Rewrite every row below, changing "screenshot" to "capture" and leaving everything else as it is. Leave the pictures out of your output.

____

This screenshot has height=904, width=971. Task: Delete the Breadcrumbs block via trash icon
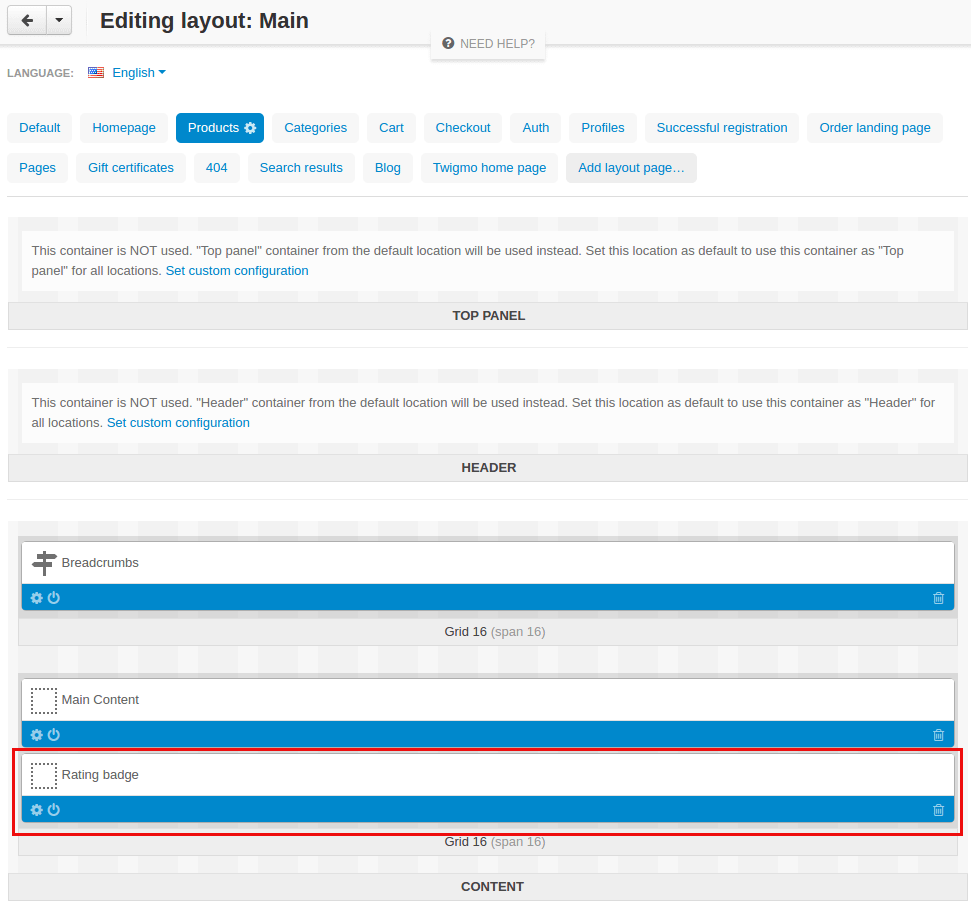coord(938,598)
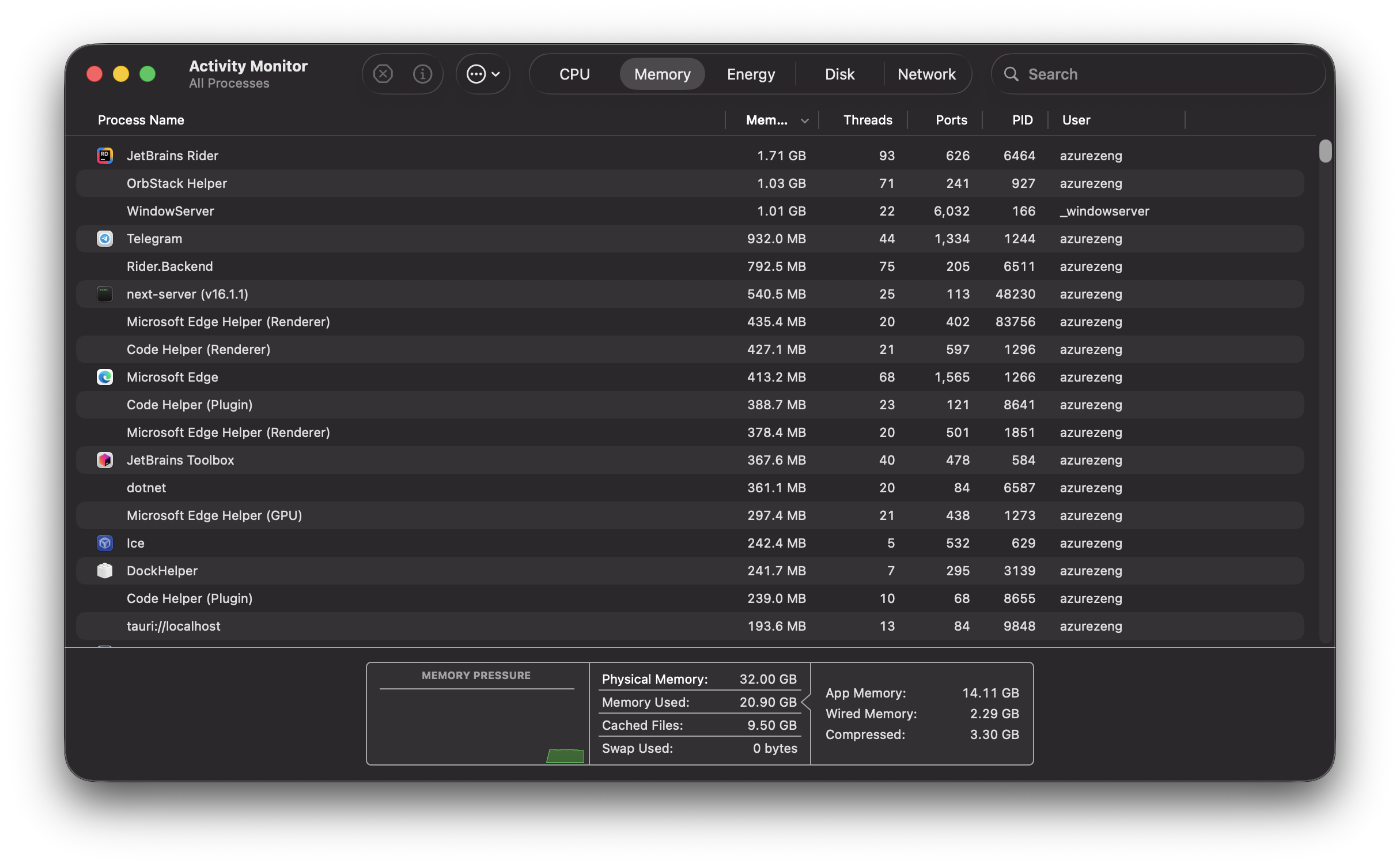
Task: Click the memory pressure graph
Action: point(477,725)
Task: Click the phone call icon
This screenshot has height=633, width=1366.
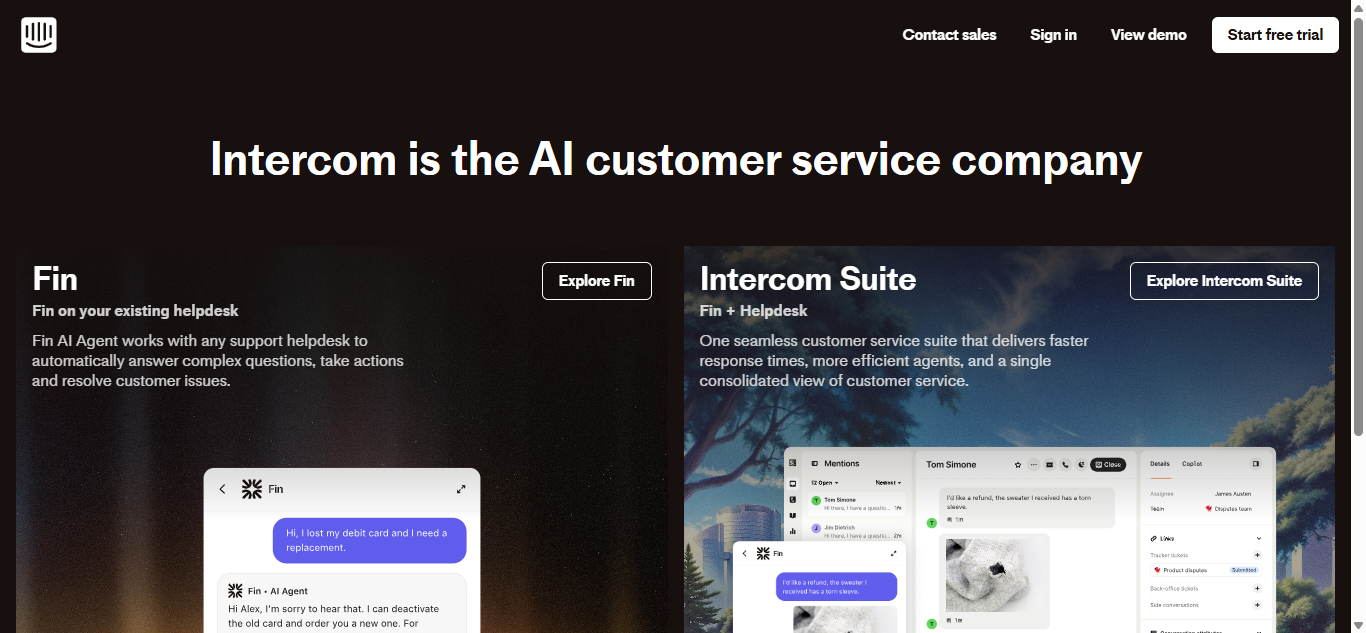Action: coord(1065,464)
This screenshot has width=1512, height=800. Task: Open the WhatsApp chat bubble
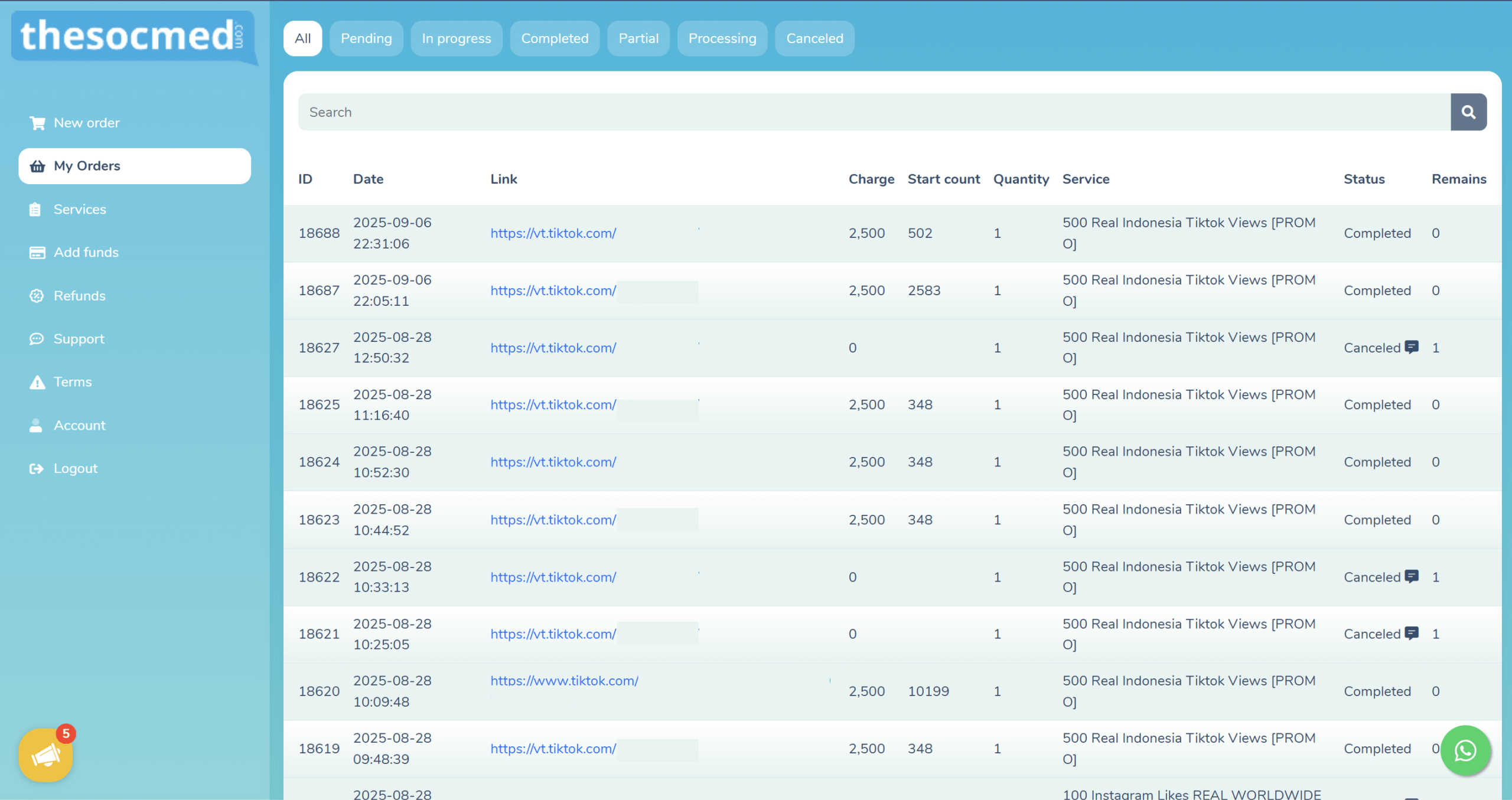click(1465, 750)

____

▶ [Written reply]:
This capture has height=904, width=971. Task: Delete the Breadcrumbs block via trash icon
coord(938,598)
Task: Click the memory pressure graph
Action: point(477,725)
Task: Click the phone call icon
This capture has height=633, width=1366.
Action: coord(1065,464)
This capture has width=1512, height=800. Task: Open the WhatsApp chat bubble
click(1465, 750)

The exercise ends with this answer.